Après le discours fondateur de Ouadane, en décembre 2021, rappelant aux Mauritaniens certaines amères réalités liées à un passé « qui ne doit plus être de notre temps », faut-il parler maintenant du Discours de Madrid ?
A y regarder de près, les deux adresses relèvent bien, en toute logique, d’un Discours de la Méthode. Leur effet cathartique est si évident qu’il faut bien admettre que notre torpeur « intellectuelle » a bien contribué dans notre retard sur plusieurs plans.
Comprenant parfaitement que la vérité choque, dans un pays où l’on est habitué à enrober la parole officielle pour la faire avaler au peuple, le Président Ghazouani ne veut pas entretenir l’illusion d’un pays riche. Oui, la Mauritanie est un pays pauvre ! Les potentialités qu’elle recèle (gaz, or, poisson, fer, uranium, etc.) ne sont des richesses effectives que quand elles sortent de terre ou de mer.
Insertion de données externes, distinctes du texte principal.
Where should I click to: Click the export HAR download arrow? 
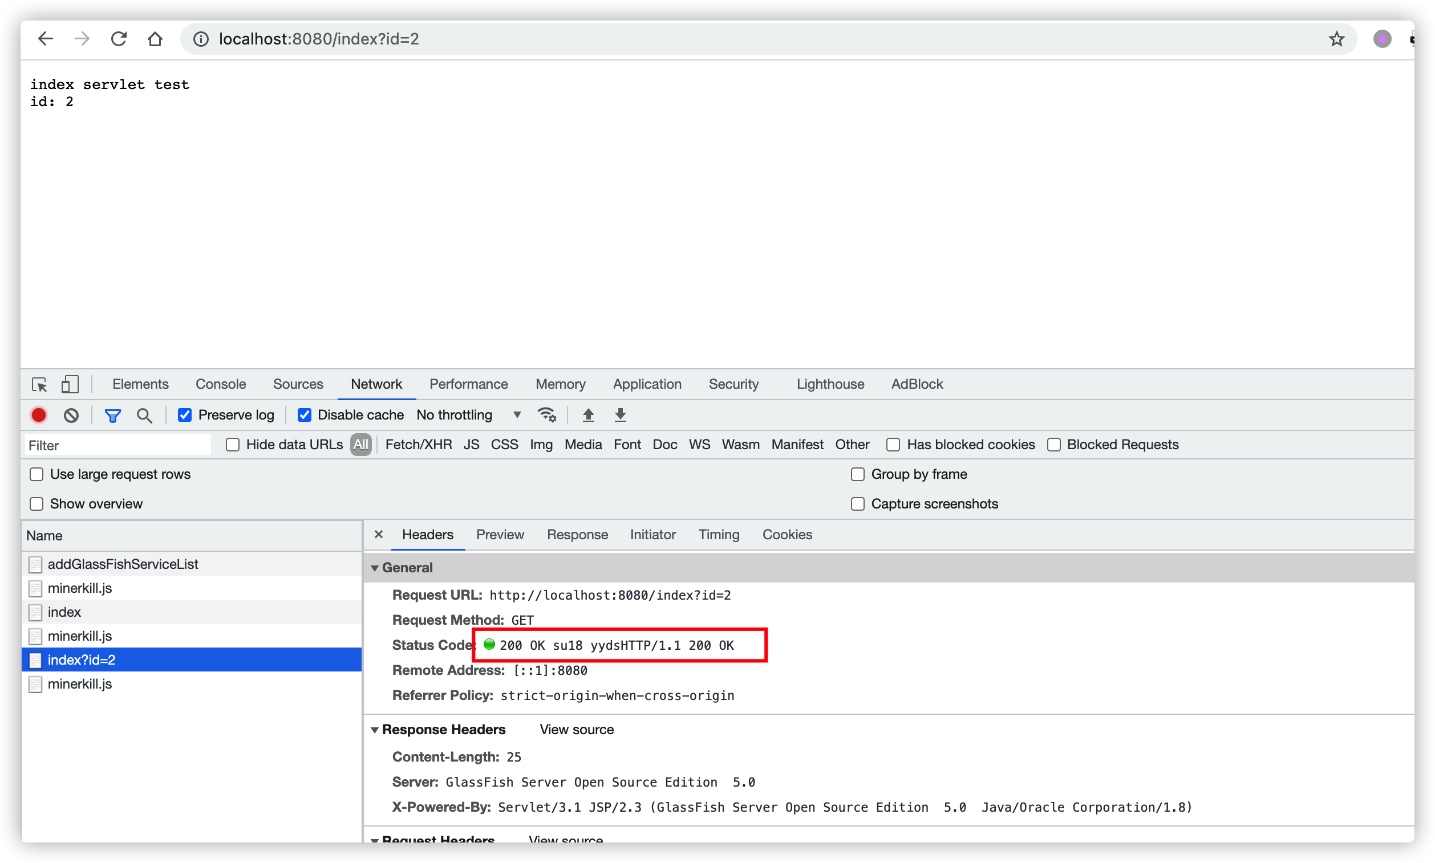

Elles le sont moins quand il faut s’appuyer sur des sociétés étrangères qui investissent des milliards de dollars et attendent un retour sur investissement certain ; la Mauritanie, « pauvre » en ressources humaines qualifiées, en savoir et en savoir-faire, se contentant, par nécessité, de la portion congrue de cette manne.
Oui, la Mauritanie est un pays pauvre. Nous en avons toutes les caractéristiques. Les chiffres ne mentent pas. Le Produit intérieur brut mauritanien a franchi le seuil des 5 milliards de dollars US ces cinq dernières années mais il est loin encore de ceux des pays riches, ou seulement de ceux dits "émergents". Le PIB par habitant s’élève à 1 400 $. L’indice de développement humain était de 0.513 en 2016 (157ème rang sur 182 pays classés) et un tiers des Mauritaniens vivent sous le seuil de pauvreté. Un déficit de développement. Nous mangeons ce que nous ne produisons pas (la crise de Guerguarat n’est pas loin).
On allait être heureux s’il ne s’agissait que des légumes ! Le sucre, le blé, le riz, le thé, le lait (malgré notre « richesse » animale), tout nous revient cher, quand les marchés mondiaux de ces matières premières connaissent des perturbations.
Oui, la Mauritanie est un pays pauvre, malgré la « richesse » de son sous-sol. Voyons comment la Banque mondiale parle de notre précarité, avant que le Discours de Madrid ne nous dise nos quat’ vérités : « Des estimations internationales semblent pointer une aggravation de la pauvreté, corroborée par les perceptions pessimistes des ménages sur leur bien-être. Selon ces données, la pandémie de COVID-19 pourrait entraîner une hausse de la pauvreté de 5,4 à 6,3 % entre 2019 et 2020, puis de 6,4 % cette année.
Selon l’indice de capital humain de la Mauritanie, un enfant qui vient au monde aujourd’hui n’atteindra que 38 % de sa productivité à l’âge adulte. Le nombre d’années de scolarité corrigées en fonction des acquis est de 4,2 ans par enfant en moyenne, tandis que 23 % des enfants souffrent d’un retard de croissance dans un contexte de dépenses publiques de santé et d’éducation relativement faibles. À 7,5 % du PIB, les dépenses d’assistance sociale sont élevées pour la région et la protection sociale concerne 47 % du quintile le plus pauvre, soit l’une des meilleures couvertures régionales. »
Alors ?
Voulez-vous que l’on continue à vivre d’illusions, en parlant de « richesses » invisibles ? Sur la carte des PMA (Pays les moins avancés), on voit bien notre chère Mauritanie, à côté du Burkina Faso, du Mali, du Niger, du Tchad, du Soudan, de l’Ethiopie (eh oui !), du Yémen, de l’Afghanistan, de Haïti, du Sénégal (le modèle de « l’Emergence » pour certains), de la Gambie, de la Guinée Conakry, de la République démocratique du Congo (aux potentialités économiques énormes), du Rwanda (un autre « modèle »). 46 pays répertoriés par la CNUCED après la sortie de ce groupe forgé en 1970 par le Conseil économique et social de l’Onu, de quelques pays (Botswana, Cap-Vert, Maldives, les Samoa, Guinée Équatoriale, Vanuatu) qui ont trouvé la voie de l’émergence. Le seul avantage que ces pays ont sur nous, c'est qu'ils acceptent leur "condition de pauvres" et travaillent pour en sortir. Nous, nous vivons dans nos illusions de richesses à venir (le gaz est pour 2023) mais ne faisons rien pour que cela soit.